Task to carry out: Reproduce the material below word for word, leaving out the pictures.

Exercise input:
# # #

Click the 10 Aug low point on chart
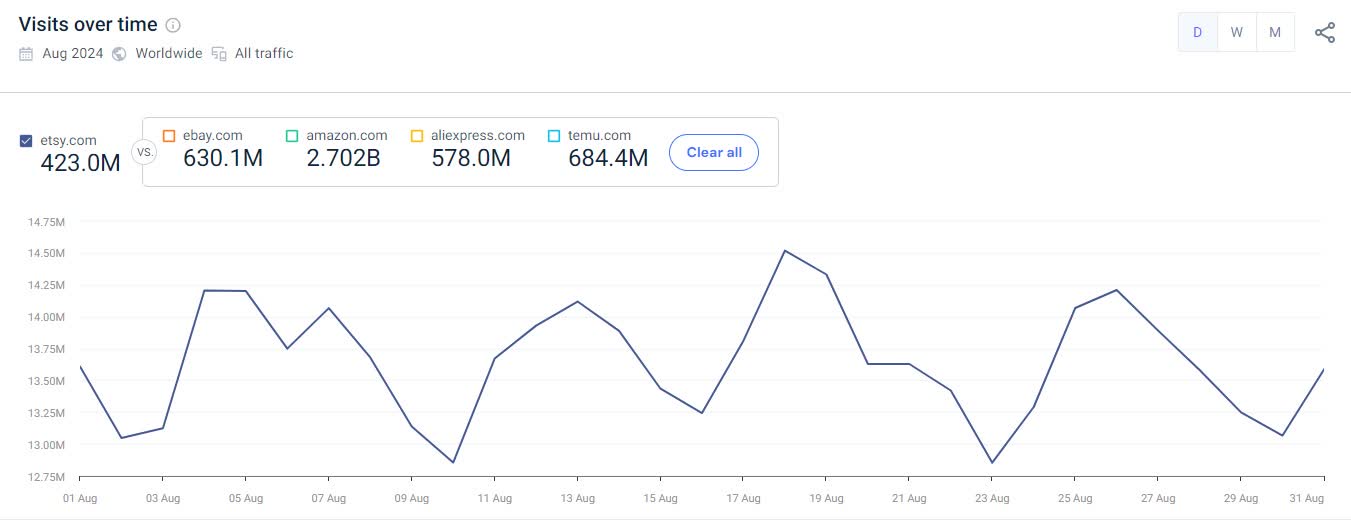pyautogui.click(x=453, y=462)
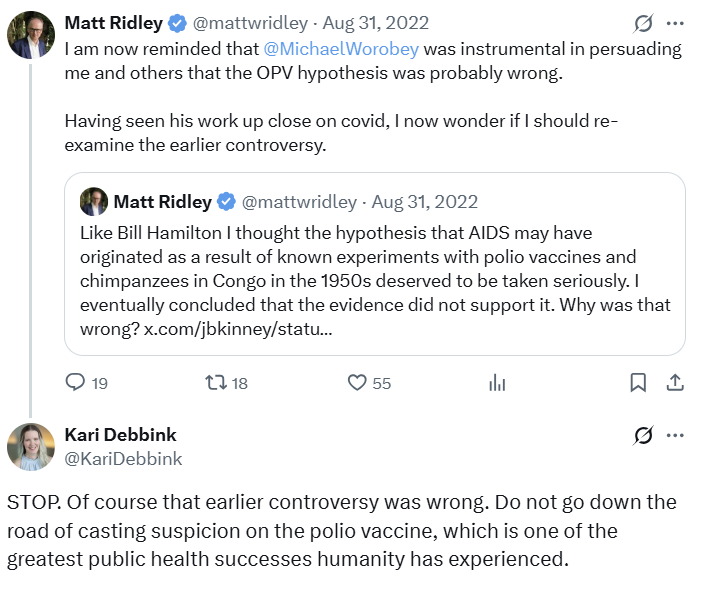Share the tweet via the share icon
The width and height of the screenshot is (702, 589).
[x=675, y=382]
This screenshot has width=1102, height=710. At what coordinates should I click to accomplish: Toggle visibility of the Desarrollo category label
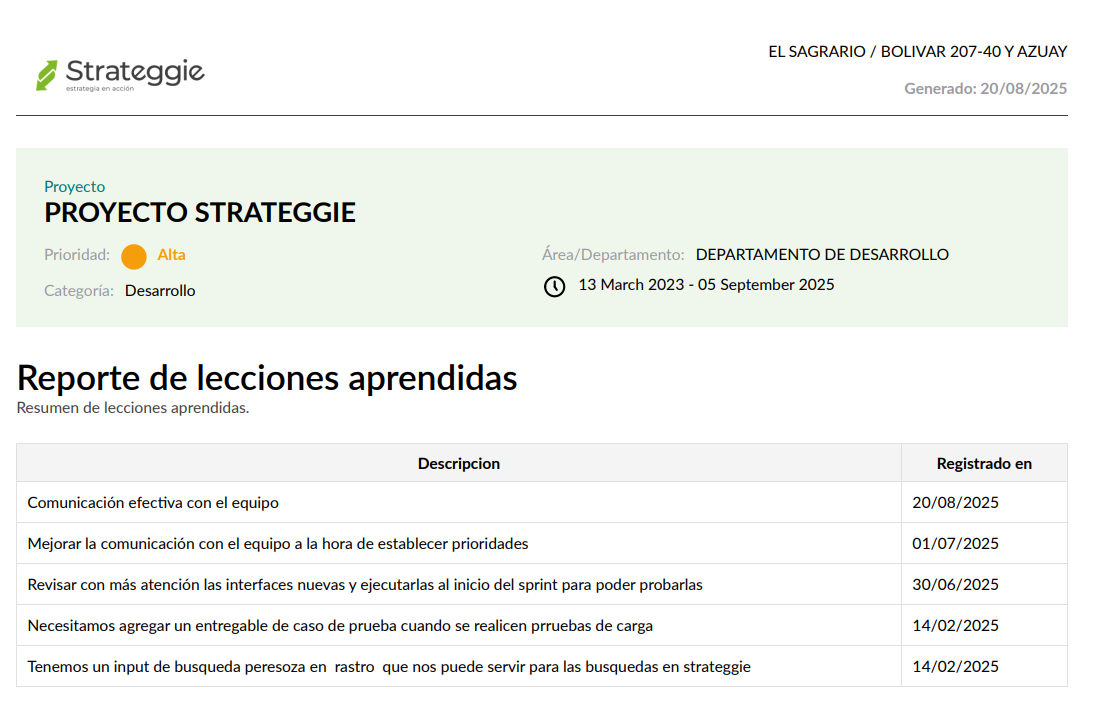pyautogui.click(x=160, y=290)
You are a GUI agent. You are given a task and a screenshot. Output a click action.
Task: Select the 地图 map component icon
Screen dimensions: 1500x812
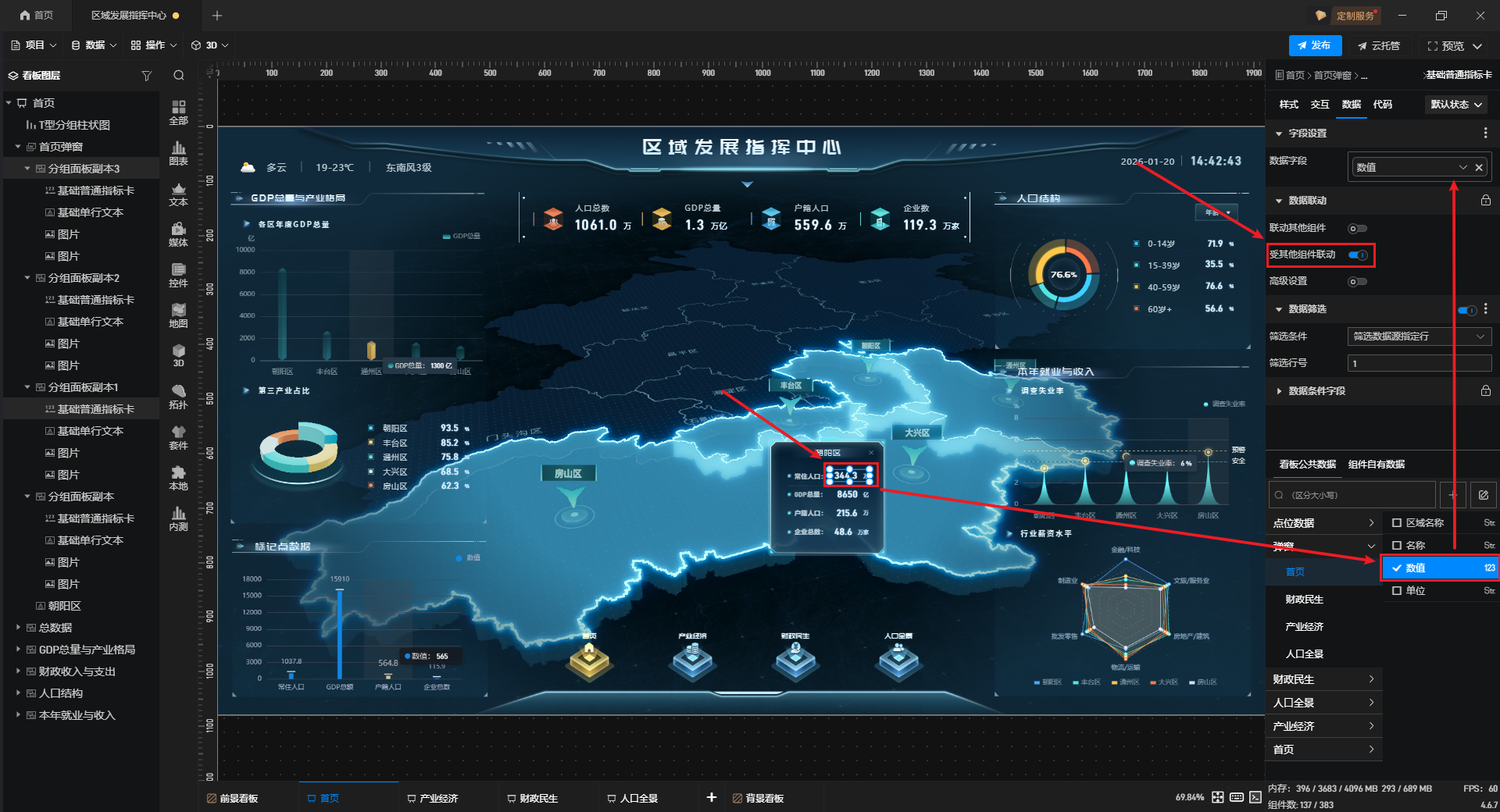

# # #

Solution for this problem:
Click the 10 Aug low point on chart
pyautogui.click(x=453, y=462)
Share the tweet via the share icon
The width and height of the screenshot is (702, 589).
[x=675, y=382]
This screenshot has width=1102, height=710. At what coordinates should I click to accomplish: Toggle visibility of the Desarrollo category label
pyautogui.click(x=160, y=290)
You are a GUI agent. You are given a task and a screenshot. Output a click action.
Task: Select the 地图 map component icon
Screen dimensions: 1500x812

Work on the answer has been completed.